City bar and restaurant owners were breathing a sigh of relief Monday after St. Louis Mayor Lyda Krewson lifted the city’s curfew, while bar owners in St. Louis County got to open their doors for the first time in months.
The curfew that took effect in the city June 2 after a night of violent looting had caused many restaurants and bars to close well before 9 p.m. over the past week.
But in the county, bars that don’t serve full meals have been limited to curbside service since March 23.
Dan Ritter, owner of River City Pub in south St. Louis County said his inside bar and dining space was opening Monday.
“Finally,” Ritter said with a laugh.
He said the bar’s main attraction is karaoke, something not possible in pandemic conditions as patrons stand elbow-to-elbow waiting for their turn to sing with the same microphone.
“It’s hard because you’re caught between a rock and a hard place, because you’re trying to make money reopening but you’re also trying to distance people, with alcohol in the mix,” Ritter said. “So that will be difficult.”
Those kinds of issues pushed bars toward the bottom of the county’s reopening schedule.
Carol Fallart, owner of Brew House bar in Maryland Heights, said she opened Monday. Shutting her doors for three months meant not seeing patrons who come in regularly from the neighborhood, she said. Now, in keeping with county regulations, she can welcome up to 25% of them back at a time.
“The hardest part is we’re a family — that’s part of my customer base,” Fallart said. “The customers that come in here, we’re their second home.”
Fallart said since the bar’s closing date, March 17, she’s lost thousands of dollars and had to throw out at least 500 bottles of beer. She said in addition to not seeing customers, the toll that closing took on her employees also was difficult.
City bars were allowed to reopen May 18. But after just two weeks in business, they faced the curfew hurdle.
Kevin Liese, owner of Jack Patrick’s Bar and Grill, said the curfew was “the right thing to do,” even though he’s lost revenue between that and the coronavirus outbreak.
A peaceful protest on June 1 turned violent that night near Liese’s business. “We lucked out — only one window broken,” he said. The grill is just east of Tucker Boulevard and is less than a mile from the 7-Eleven that was burned by looters.
“At 2:30 (a.m.) a neighbor saw somebody throw a planter at the window,” he said.
Liese said even before the curfew, his revenue had been affected.
“It’s depressing down here because there aren’t people on the streets,” he said. “We need that foot traffic.”
Though restaurants and bars are opening their doors, the mayor was still encouraging mask-wearing and hand-washing Monday. Case numbers are down in St. Louis, Krewson said, because of such safety precautions.
“There are currently 279 people hospitalized with COVID-19,” Krewson said. “That is the lowest number we’ve seen in a very long time. Dipping below 300 is great news.”

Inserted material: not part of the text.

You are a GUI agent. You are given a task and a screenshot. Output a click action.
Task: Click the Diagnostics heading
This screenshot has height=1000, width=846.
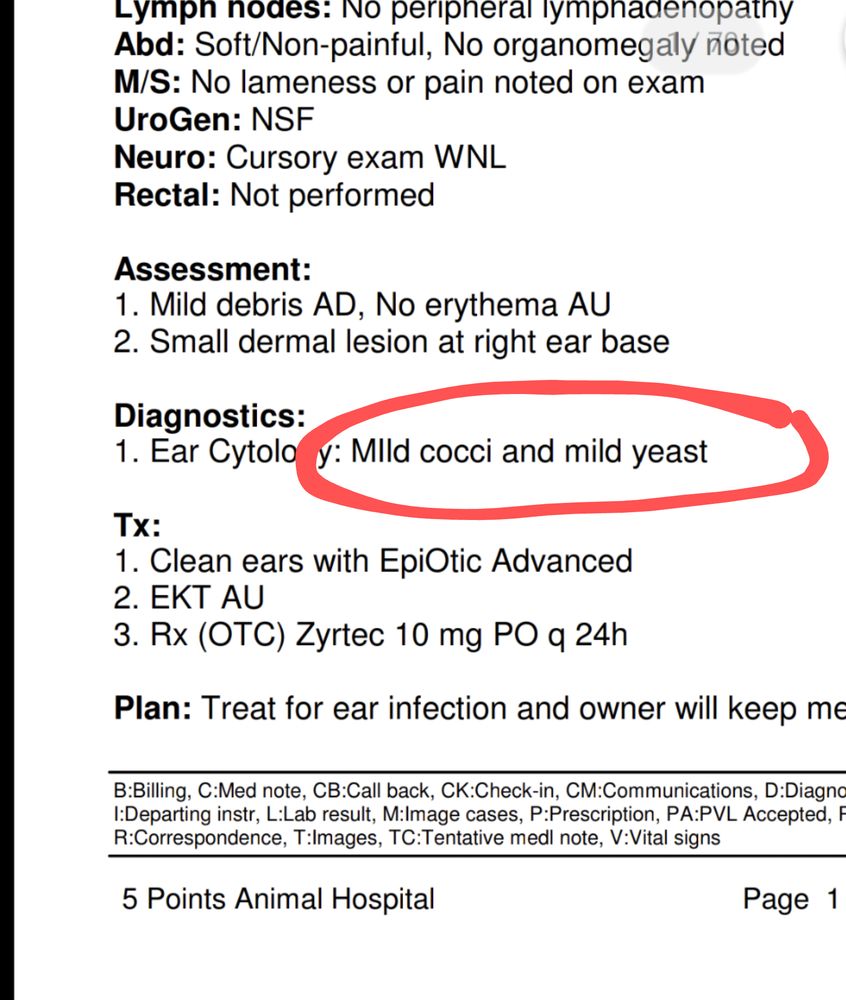pos(210,415)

On Monday, Missouri recorded 14,734 COVID-19 cases and 819 deaths. St. Louis County accounted for 5,300 of those cases, according to the county’s website.
And in Illinois Monday, the state counted 128,415 positive cases with almost 6,000 deaths.

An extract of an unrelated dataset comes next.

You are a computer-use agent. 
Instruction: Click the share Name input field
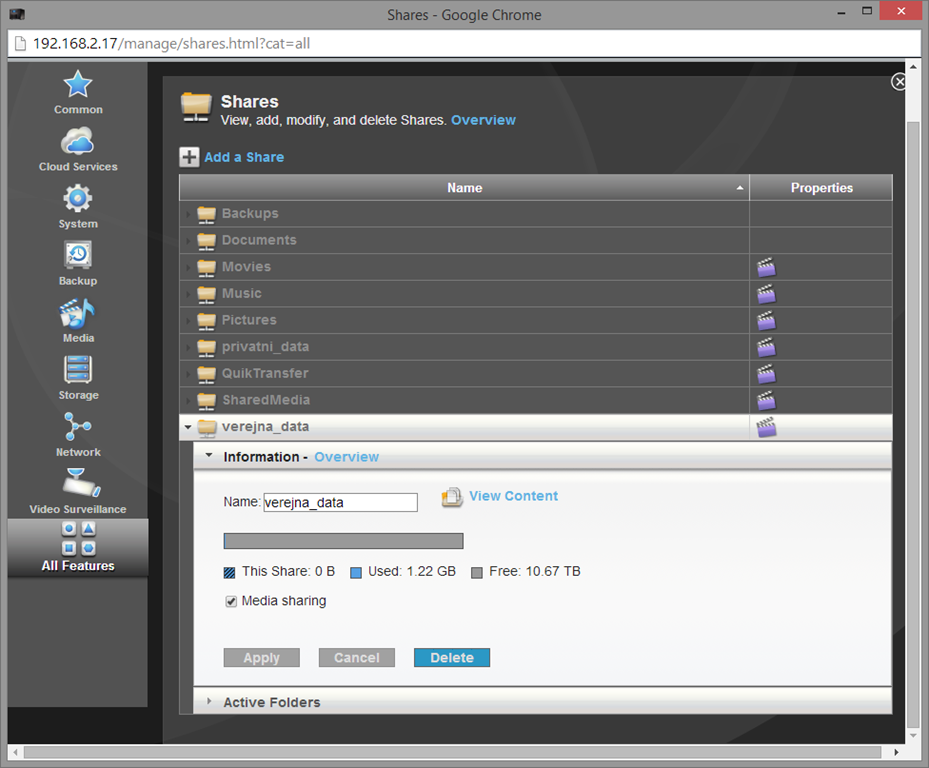pos(340,503)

Krewson announced free COVID-19 testing for all, even for residents who are not symptomatic, due to the city gaining over 250,000 tests.
Meanwhile, some bar owners are still trying to figure out how to ensure social distancing in an industry that is meant to foster sociability.

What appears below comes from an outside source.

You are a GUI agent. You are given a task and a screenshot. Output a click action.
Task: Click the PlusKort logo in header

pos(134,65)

James Smallwood, owner of 33 Wine Shop and Bar in Lafayette Square, said alcohol and social distancing can be a difficult formula to master.
He hopes to open by next Monday, but he’s trying to figure out how to keep his customers comfortable and maintain the atmosphere of a bar, while taking precautions.
He’s thought about plexiglass floor to ceiling. He’s thought about table distancing.
The dining area will have four tables available instead of the usual eight, and no barstools at the bar.
“We’ll be taking reservations for the first time ever,” he said. “That’s just weird in and of itself. ‘Hey, I’m gonna go to a bar.’ Well, do you have a reservation? That’s just weird.”
Flannery’s Irish Pub on Washington Avenue has been open since May 22 but has brought in a fraction of its weekly profit from before the pandemic, said manager Jordan Vipond-Gilbert.
“We did have to throw away a lot of alcohol and a lot of food,” Vipond-Gilbert said. “Probably close to 1,000 bottles of beer.”
The Irish pub had prepared for St. Patrick’s Day, stocking up on liquid refreshments, but was not able to sell the surplus as coronavirus swept the nation following the March holiday.
Vipond-Gilbert said the bar is now pulling in less revenue in a full week than it used to make on a busy weekend.
Liese, owner of Jack Patrick’s, said his business is about more than serving alcohol.
“Protest and virus aside, we’re not going to get back to normal until we have ballgames, hockey, all that,” Liese said. “I tell people I’m not going to worry unless the Blues don’t start like normal in October. If that doesn’t happen, then we’re all in some trouble down here.”